• **Page text**
# # # # #
That is why you bring in the second concept which is arbitrary relational caching. This is similar idea to the cubing which is basically is I’m going to create an alternative version of data and I’m going to use that in replacement of going to the original source and reconstructing the answer, but I’m going to use it for arbitrary design. Okay, I want to do a window frame, join these two tables and then do an intersection with this other thing. That is an arbitrary query pattern. I want to make that faster because I know that frequently, I’m going to interact with some subset of that data. Arbitrary relational caching, you start to see this triangles, that’s what I use to describe these graphs of different operations. You might say, “Hey, I’m going to have this green triangle which is a set of operations I want to solve. But I can solve some portion of it with the purple and the blue triangles.”
It’s great because it’s very simple. It’s like, “Oh, this sub-portion of what I’m going to do, I’m going to save that aside and then reuse that rather than having to go do that for every single time.” And that also means that you can improve the performance of basically any kind of workload. The flip side is that it’s, one, complex to match arbitrary queries. Queries are very, very complicated and there’s lots of different ways that they can be patterned. Being able to recognize that this is roughly the same as … Or this can be replaced with this is actually a fairly complicated problem. And the other thing is that arbitrary caching can be large. An arbitrary cache could be a copy of the whole dataset, and if I have a copy of the whole dataset, well of course, I’m going to be paying twice the storage costs. But it does allow you to fit your caching to a particular business use case no matter what the pattern is there.
I’ve got a little feedback on this. We’ll see if you guys think it makes sense. Give me a red card if it doesn’t make sense. But this is how I think about how these things all fit together. You’ve got the two axes. The performance and proximity is on the Y axis, and then you’ve got the distance between representation in question on the X-axis. In the X-axis world, you have the consumability dimension I was talking about before and then the relevance dimension. The perfect situation, the best possible version of a cache is something that is highly performance very proximate to your CPU, is very, very consumable and is highly relevant to your question. Now, of course, that is a very custom place in the graph. We know that the cost of mediums go up as they become more performance and so they’re going to be very expensive to put stuff there. And we also know that the more you move across on the right on the X-axis, the more specific your answer is.
If I have a raw data set which has every fact in the world, then that dataset can answer every question but it’s a long ways from answering a particular question. If I have an answer to one question, then I know I’m going to be able to answer that question very, very quickly but it’s only going to satisfy a small amount of things. It’s very hard to get to that top right because you have to worry about both the applicability of what you’re doing and the scarcity of the resources that’s required to be able to get at it.
# # # # #
• **Data section**
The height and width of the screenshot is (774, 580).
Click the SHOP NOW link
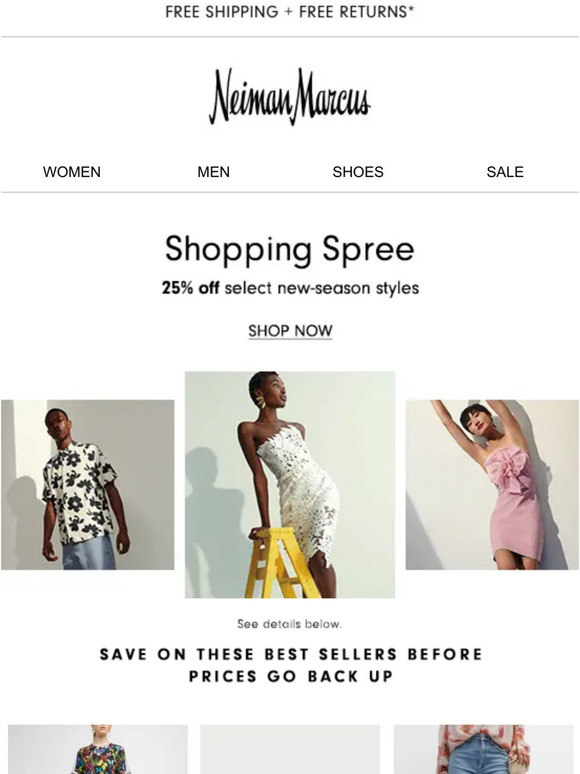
# # # # #
• **Requests**
1 – In the caching talk, what sits on the Y axis of the graph?
2 – Copy the caching talk from "If I have a raw" up to and including "to get at it.", substituting "query" for every "question".
The listing is not needed here.

• **Exercise responses**
1 – Performance and proximity.

2 –
If I have a raw data set which has every fact in the world, then that dataset can answer every query but it’s a long ways from answering a particular query. If I have an answer to one query, then I know I’m going to be able to answer that query very, very quickly but it’s only going to satisfy a small amount of things. It’s very hard to get to that top right because you have to worry about both the applicability of what you’re doing and the scarcity of the resources that’s required to be able to get at it.